Caso Chevron

Carroll: Boulder's Stratus Consulting and the jungle crooks

The Denver Post - Vincent Carroll 27/07/2015

If participating in an international conspiracy to defraud an oil company isn't enough to ruin your reputation, what would do it?

The question arises because work by Stratus Consulting of Boulder — exposed for shameful conduct in Ecuador — is once again at the center of a dispute over a pollution settlement, this time on the East Coast. Environmental critics of a settlement between New Jersey and Exxon-Mobil say it is too low and cite a study by Stratus nearly 10 years ago that reached a vastly higher damage estimate.

You'd think any such work would be radioactive. After all, Stratus is an outfit that figured in one of the biggest attempted shakedowns in modern history, according to an opinion last year by U.S. District Judge Lewis A. Kaplan in Manhattan.

Kaplan's lengthy ruling got very little attention in the Colorado news media, despite the local angle. But it deserves a second look. Not only is the case on appeal, but Stratus — which merged with Abt Associates this year — is a going concern with major contracts, and is still led by the man who was chief during the Ecuadorean escapade.
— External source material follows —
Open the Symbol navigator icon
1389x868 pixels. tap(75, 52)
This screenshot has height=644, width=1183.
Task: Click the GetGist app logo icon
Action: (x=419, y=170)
For the Boulder consultants, the story begins in 2007 when buccaneer attorney Steven Donziger arrived in town to meet with Stratus' president, Josh Lipton, and others concerning longstanding litigation on behalf of rainforest peasants. The plaintiffs had sued over oil spills that occurred in the 1970s and '80s when Texaco, which Chevron later bought, was operating there. Donziger enlisted Stratus' environmental expertise.

But Kaplan would detail a web of corruption, including bribery, involving Donziger's team, with Stratus ghostwriting a decisive report for a supposedly independent expert — Richard Cabrera — that was supplied to the court.

In other words, Cabrera was a puppet of the plaintiffs' team. As Kaplan explained, "Donziger and Stratus personnel exchanged hundreds of e-mails regarding draft outlines of the Cabrera Report ... it is clear that Donziger had the final word on every annex and every piece of the report — even at arriving at the actual damages figures."